[Entries taken from a collection]
--- START ---

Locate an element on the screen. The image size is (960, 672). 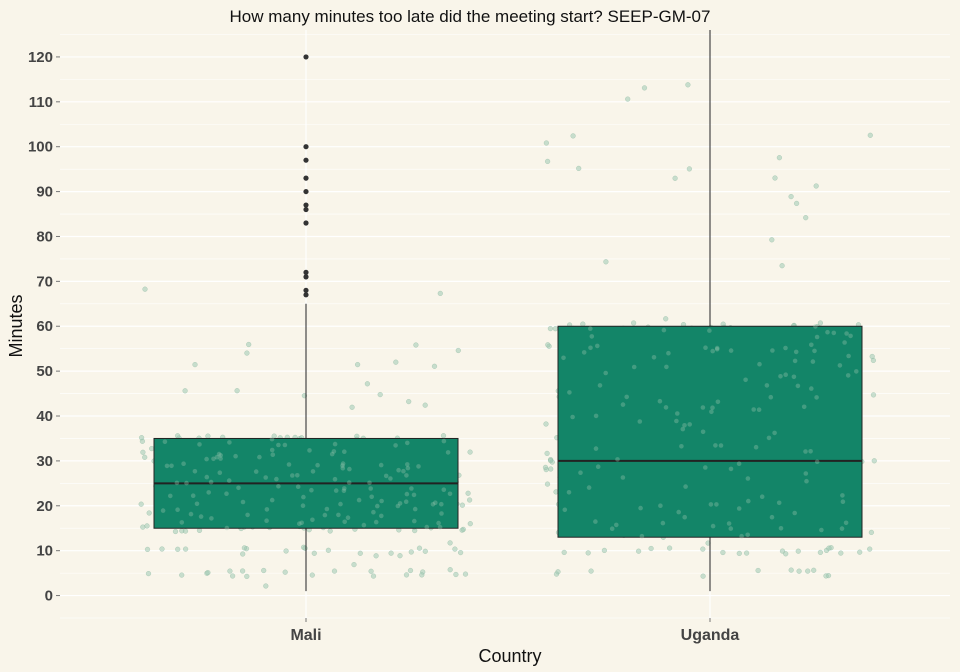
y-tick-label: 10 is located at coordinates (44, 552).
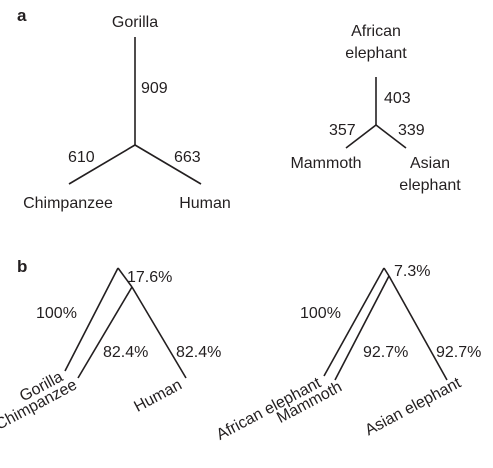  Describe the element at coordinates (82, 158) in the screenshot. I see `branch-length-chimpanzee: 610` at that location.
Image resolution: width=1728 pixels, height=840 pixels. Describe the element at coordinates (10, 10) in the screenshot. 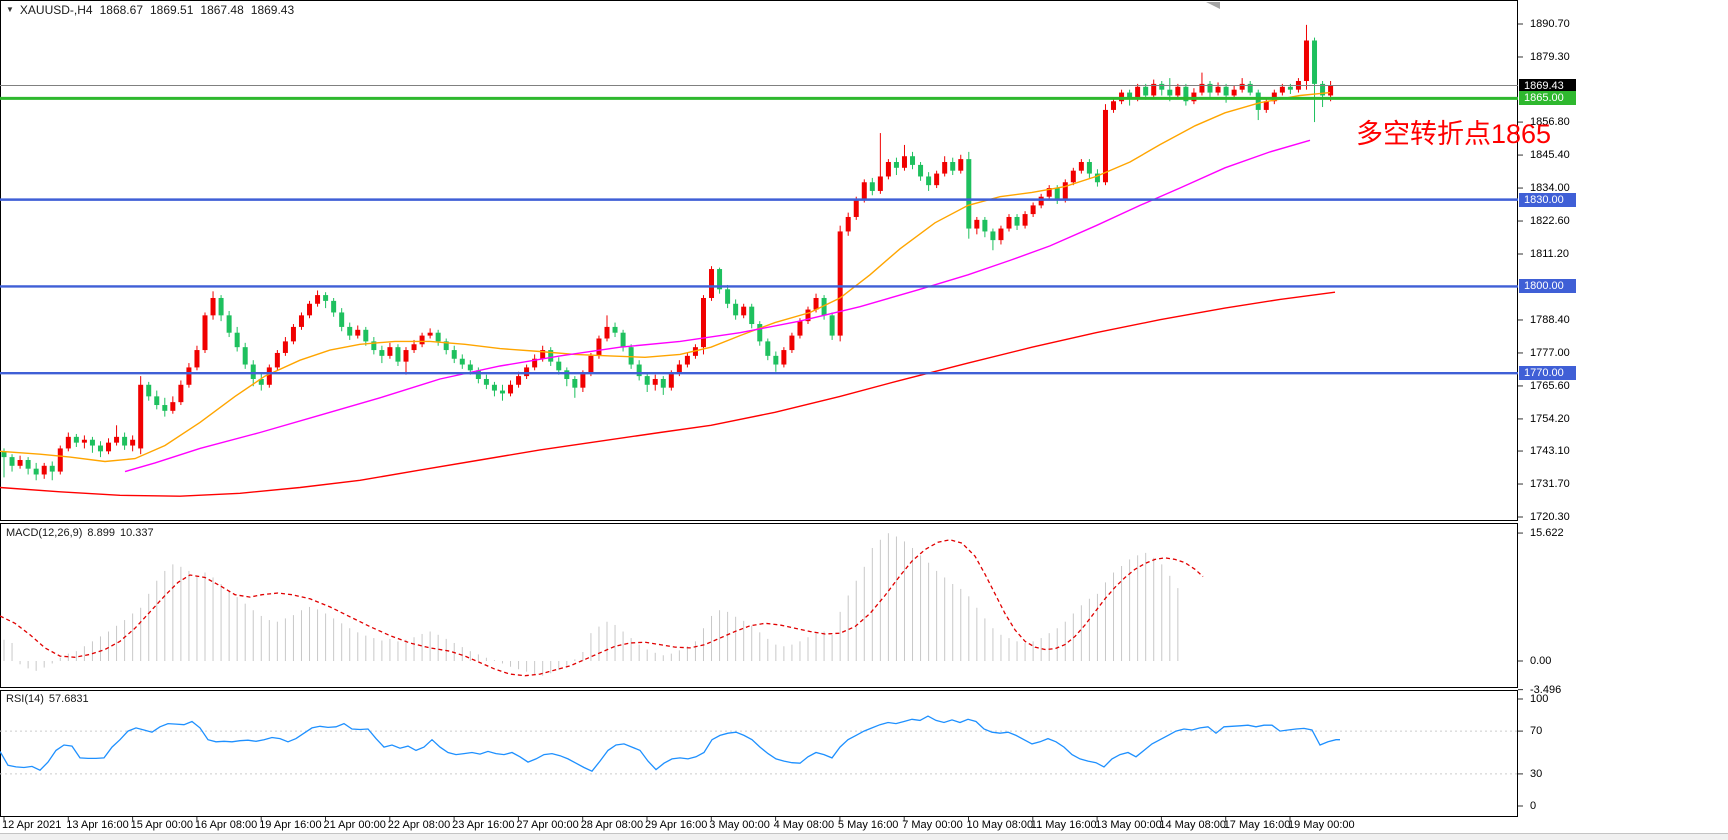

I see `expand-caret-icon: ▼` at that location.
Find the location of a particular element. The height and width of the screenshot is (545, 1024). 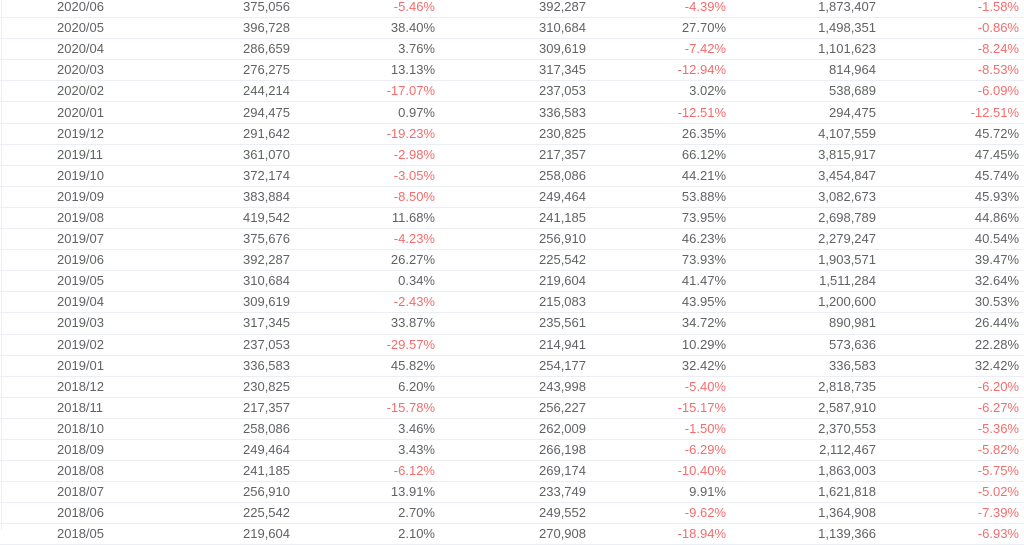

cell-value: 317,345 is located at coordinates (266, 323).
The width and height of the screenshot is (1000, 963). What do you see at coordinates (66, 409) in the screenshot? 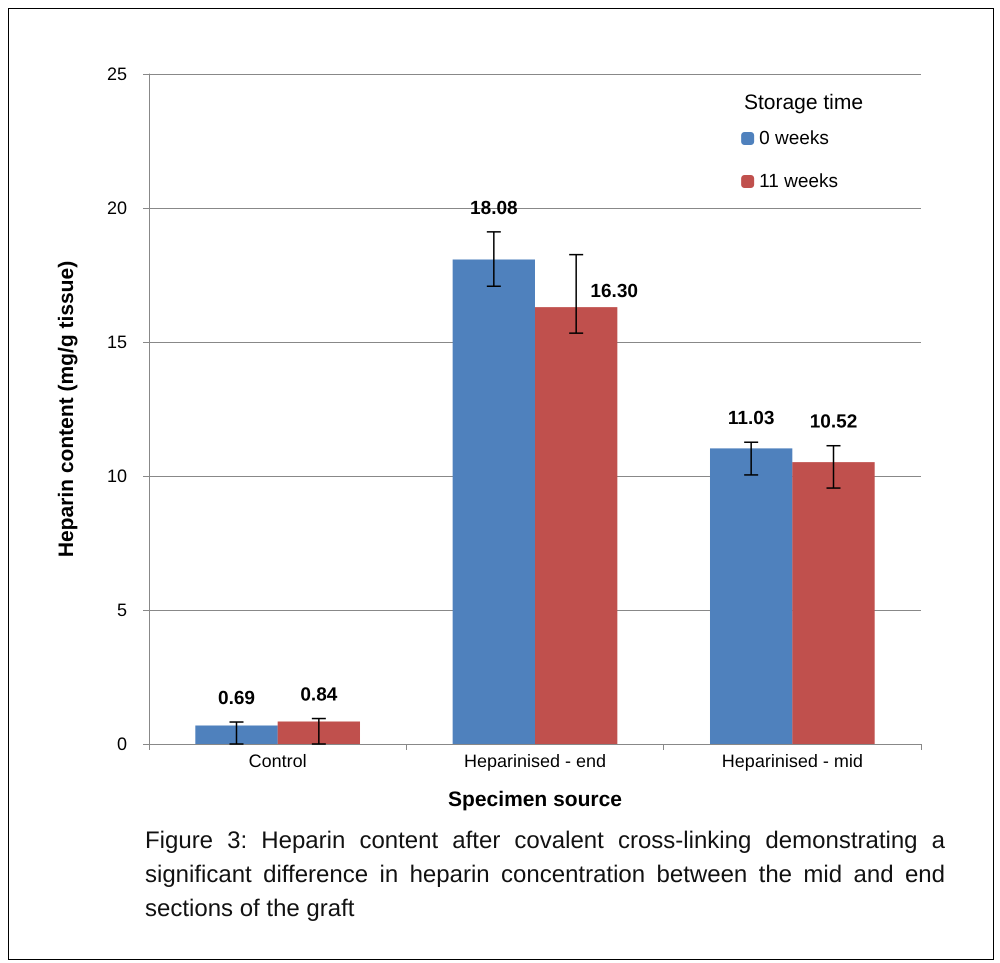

--- END ---

**WHAT YOU SHOULD DO**. Format the rows above as a numbered list, skipping blank lines and omitting the pictures.

**ANSWER BELOW**.
1. Locate an element on the screen. The image size is (960, 672). 
2. y-tick-label: 10 is located at coordinates (44, 552).
3.   Describe the element at coordinates (82, 158) in the screenshot. I see `branch-length-chimpanzee: 610` at that location.
4. Image resolution: width=1728 pixels, height=840 pixels. Describe the element at coordinates (10, 10) in the screenshot. 
5. I see `expand-caret-icon: ▼` at that location.
6. Find the location of a particular element. The height and width of the screenshot is (545, 1024). 
7. cell-value: 317,345 is located at coordinates (266, 323).
8. The width and height of the screenshot is (1000, 963). What do you see at coordinates (66, 409) in the screenshot? 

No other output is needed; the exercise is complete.